I watched the three of them there, in their pew, carefully holding one shared candle together. They were absorbed in its glow. I felt sure they must be embarrassed. (Their cheeks were so red, after all!) And I found their presence there, apart from our circle, to be distressing, maybe confusing. Definitely awkward. I felt very bad for them, for Bev and the two cherubic children, and I worried that they had inadvertently ruined something, somehow.

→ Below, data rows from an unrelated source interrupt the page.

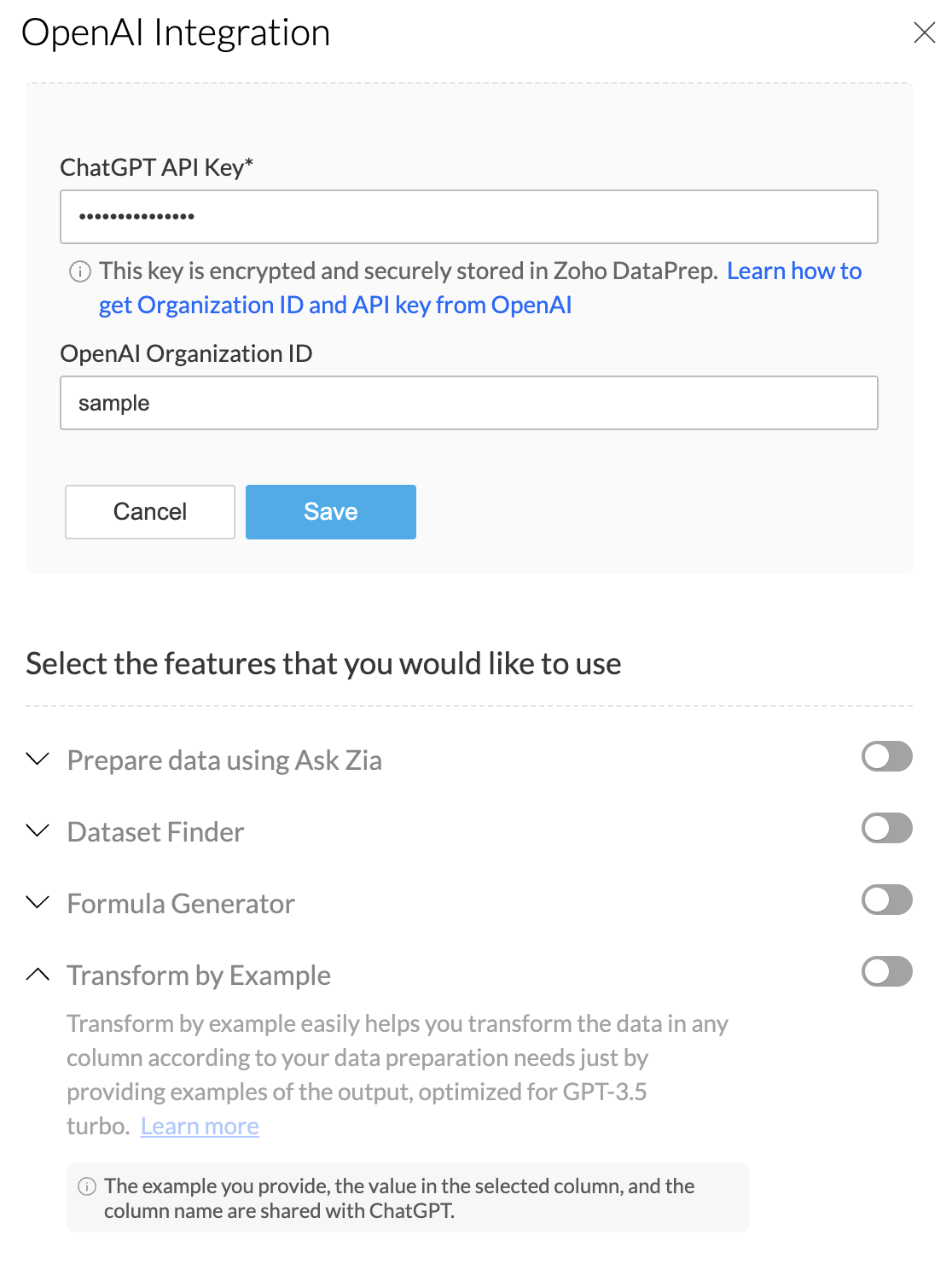Enable the Transform by Example toggle
952x1270 pixels.
(886, 971)
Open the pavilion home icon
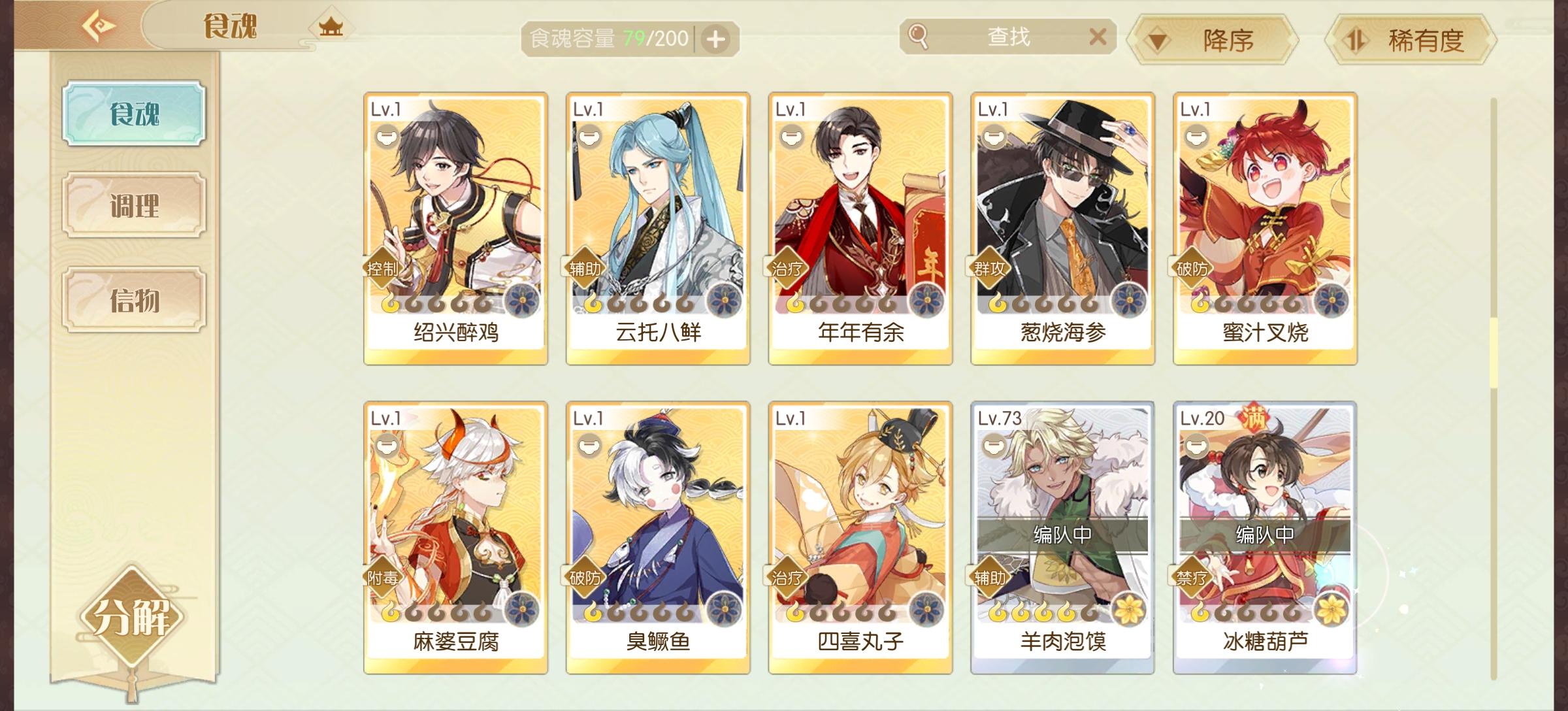The height and width of the screenshot is (711, 1568). (331, 27)
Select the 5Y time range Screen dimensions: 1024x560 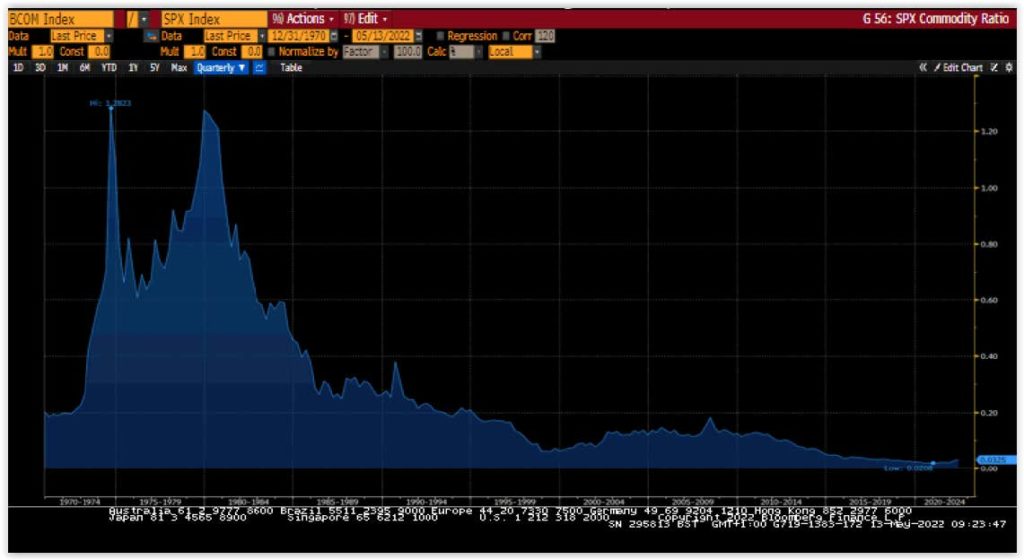[154, 68]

Last Sunday, my daughter and seven more high school and middle school students joined our church by Profession of Faith. Throughout the last two months, these students went through a class together, were paired with an adult mentor from the congregation, did a service project, and developed a personal Credo to express their beliefs. Then, on Sunday, our worship service included leadership and testimonies from the students and their mentors, and together we followed the liturgy for Profession of Faith as these eight students became a part of us, officially. After the liturgy was spoken, despite the handbell tables filling the front of the church, family, friends, teachers, elders, and mentors crowded up to lay-hands-on, pray, and rejoice over these beautiful souls.
It was a glorious morning and I felt very glad for my daughter, and proud. There was only one thing missing: her father. Oh, he joined us over the internet, of course, all the way from Bangkok, Thailand! These are the things that happen when you are the Director of Global Mission. We all understand that, and most of the time we don’t feel too bad about the things that he has to miss for work. But, this event in my daughter’s life was especially hard for my husband to watch from afar. He wanted to be in the church with us. He wanted to lay his hand upon her and her peers. He wanted to be in the crowd that welcomed them.
That Christmas Eve when I was a child, my dad had it just right: as I looked around the circle I could see the light of Christ in, around, and among the people. I had known and worshipped with those very people for my whole little life at that time, but I think that night stands out in my memory because I could suddenly, so visibly, see Christ in each one of them.
I’ve also realized that I had the other thing wrong that night. Nothing was ruined by Bev and her rosy-cheeked buddies remaining in their pew while we lit our candles and sang Silent Night. Now I see it— they experienced an incredible gift that night, surrounded by the light of Christ. Sitting as they did, kept apart when Bev thought it might be a fever, they were not actually alone, but so clearly together with us, encircled by the light of Christ.
In our hard moments, including those when we feel subtly (or significantly) distant from the church, or our faith, or our ability to live a full, wholesome life, we are still surrounded by the glowing, radiant light of Christ, light that cannot be overcome by any darkness.
Her dad couldn’t be physically present at her Profession of Faith service last Sunday, but my daughter was readily enfolded into the church nonetheless. In fact, she came to us already shining the light of Christ, and now she and her peers added their glow to ours, and together we are all that big, vibrant glow, shining into the world.
World, do not fear! The darkness will not overtake us.